Sam Houston, Santa Anna, and On Star!


By Jody Worsham

All rights reserved for a paper map


If Sam Houston and Santa Anna had relied on On Star for directions, the Battle of San Jacinto might never have taken place and I would now be writing with a Spanish accent.  I shall explain.

The twelve-year-old missed the class field trip to the San Jacinto Monument due to a schedule conflict.  In a very small school it is good to have common reference points so you don’t feel left out.  So I decided to take both children to the San Jacinto Monument during San Jacinto Days when the most decisive battle of the Texas Revolution is re-enacted.

We left home at 7a.m. for the three hour trip.  When we hit the outskirts of Houston at 9:30, I hit the On Star button for directions.  The festival did not start until 10 a.m. so we should be on time.  I followed the directions and ended up at the Lynchburg Ferry only the ferry was closed for the day.  I backtracked and consulted On Star again.

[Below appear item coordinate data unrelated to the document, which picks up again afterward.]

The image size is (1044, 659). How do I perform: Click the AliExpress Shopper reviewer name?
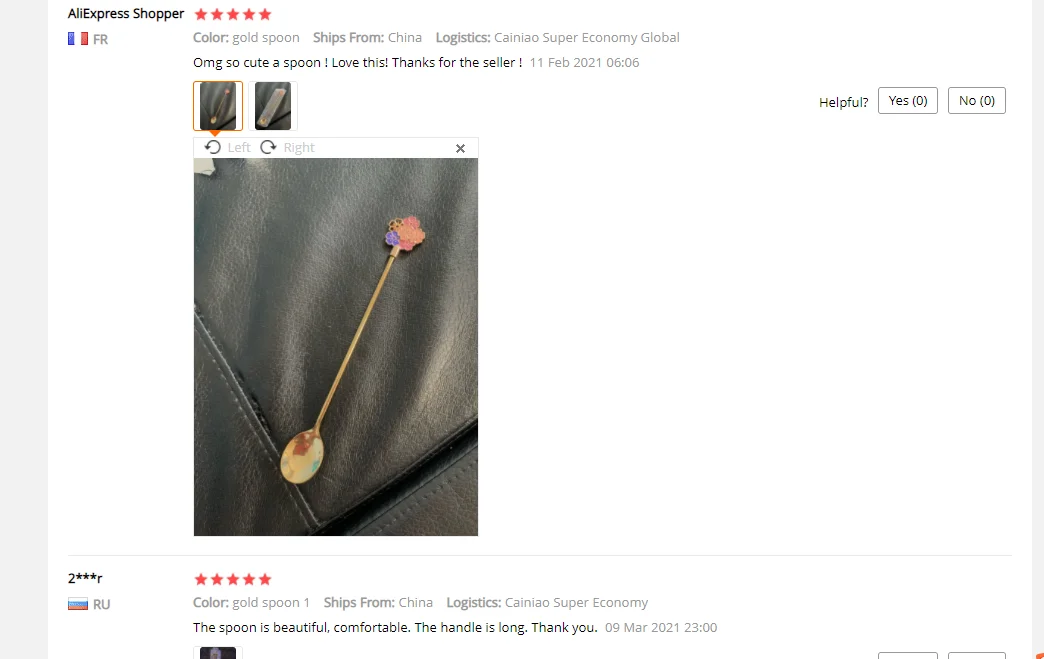tap(126, 14)
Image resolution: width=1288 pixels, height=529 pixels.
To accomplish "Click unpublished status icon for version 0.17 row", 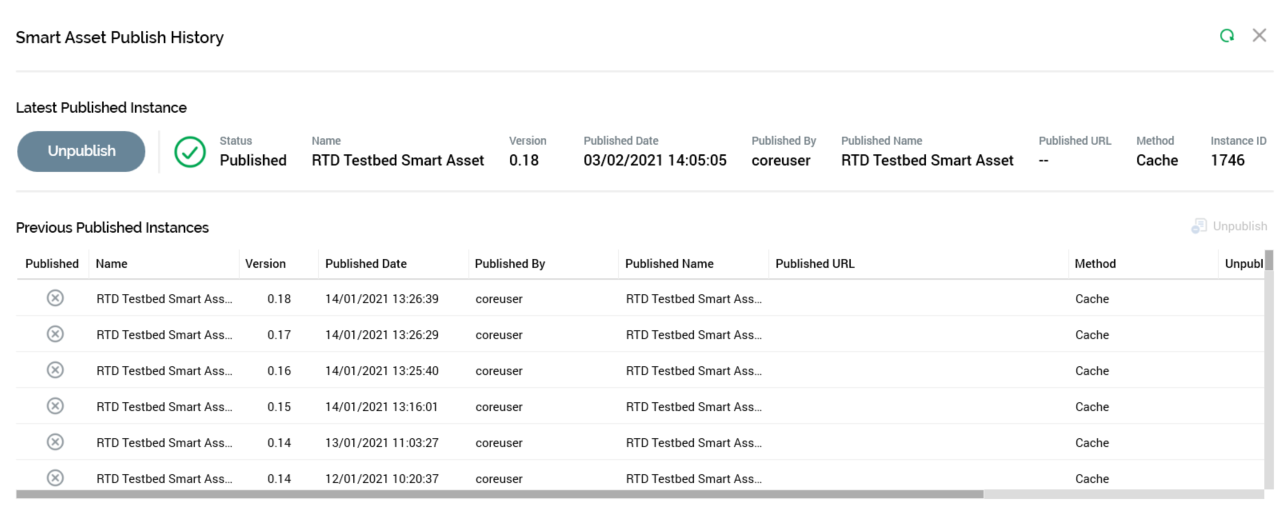I will (56, 334).
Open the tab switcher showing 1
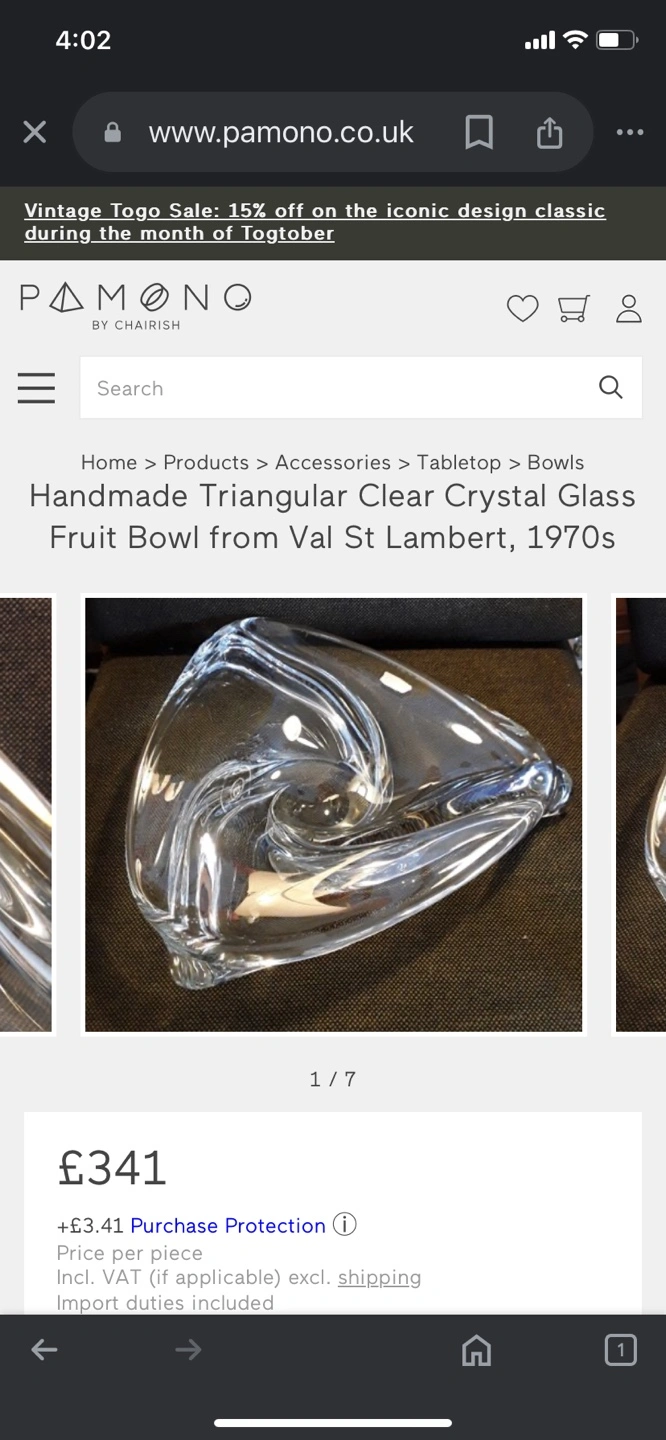This screenshot has width=666, height=1440. (620, 1351)
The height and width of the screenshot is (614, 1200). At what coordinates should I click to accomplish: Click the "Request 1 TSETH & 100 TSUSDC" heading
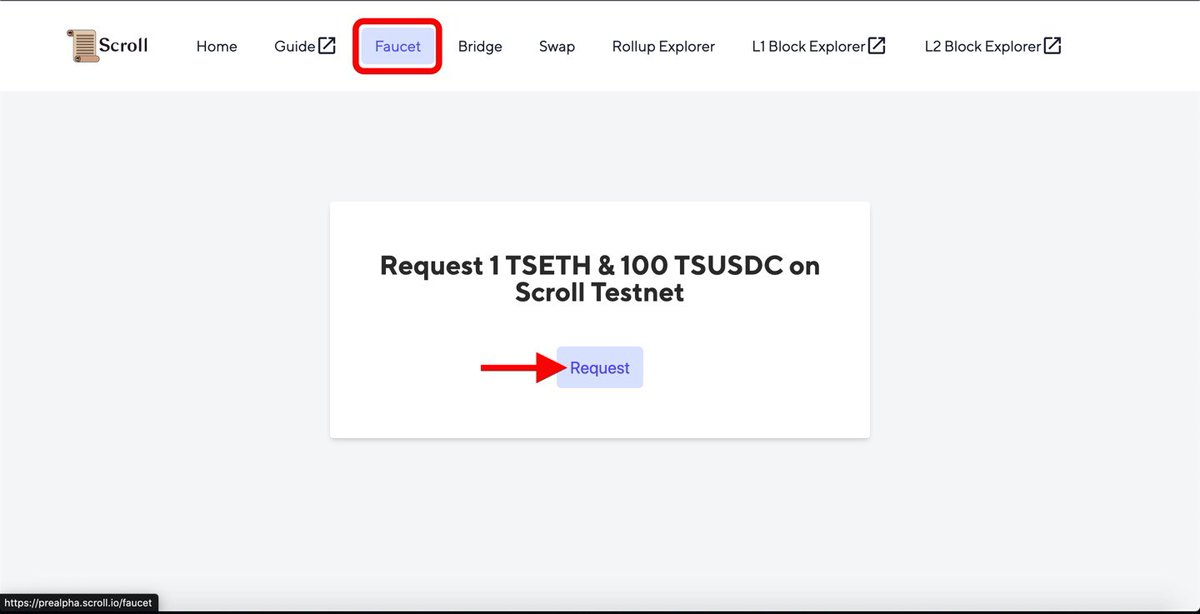coord(600,266)
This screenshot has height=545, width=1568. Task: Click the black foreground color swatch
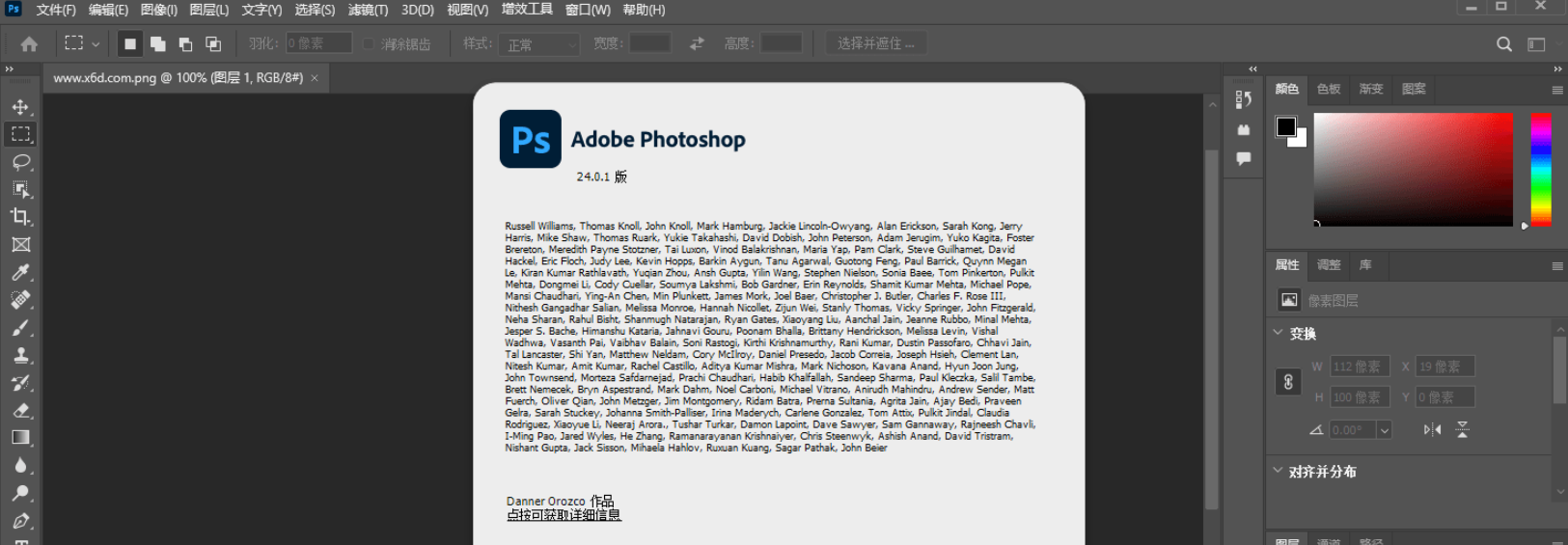pyautogui.click(x=1286, y=126)
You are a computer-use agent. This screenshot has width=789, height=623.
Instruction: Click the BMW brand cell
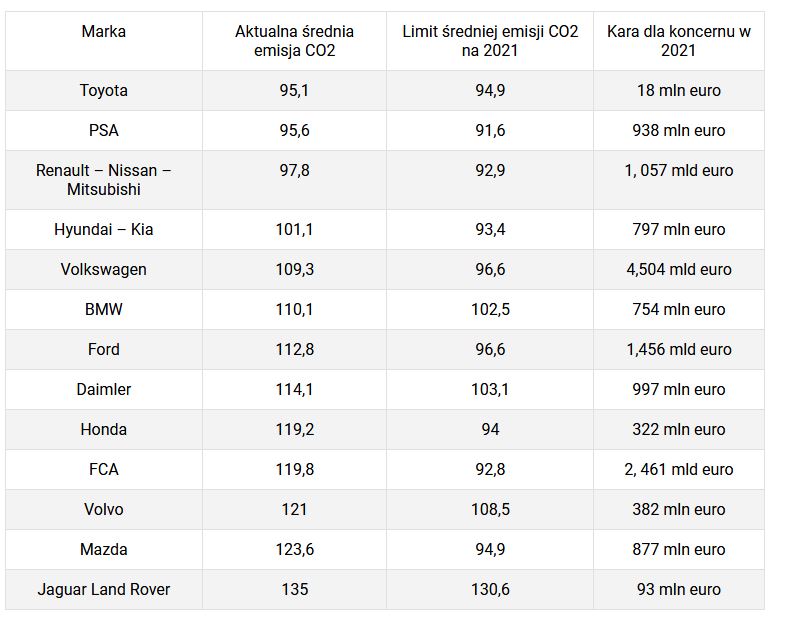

Maybe they couldn’t understand my Texas accent.  I carefully spelled S-A-N    J-A-C-I-N-T-O   M-O-N-U-M-E-N-T.  I was routed back onto the six lane freeway and given instructions to make a U- turn when it was safe to do so.  On a six lane freeway??? Fifteen miles later I turned around and ended back at the closed ferry…again.  This time I gave On Star the exact address and explained that the Lynchburg Ferry was closed.  I was routed back onto the freeway and six miles later I heard “You have arrived at your destination”.  In the middle of a six lane freeway??

We could see the 580 foot obelisk.  We just couldn’t get there.  I told the nine-year-old to keep the monument in sight.  I stopped at a convenience store for directions.  The proprietor was on the phone.  I think he had just switched to Vonage because he was reconnecting to his 384 relatives in India.  He didn’t know what the San Jacinto Monument was.  I was about to point to it out the window but the fog had obscured my landmark.

The twelve-year-old had brought up Google Map on the I-pad.  The blue line extended past the Lynchburg Ferry exit so we decided to follow that.  After ten miles, the pin on the Google Map had not moved and none of the streets matched what was on the map.  Time to make another stop at a convenience store.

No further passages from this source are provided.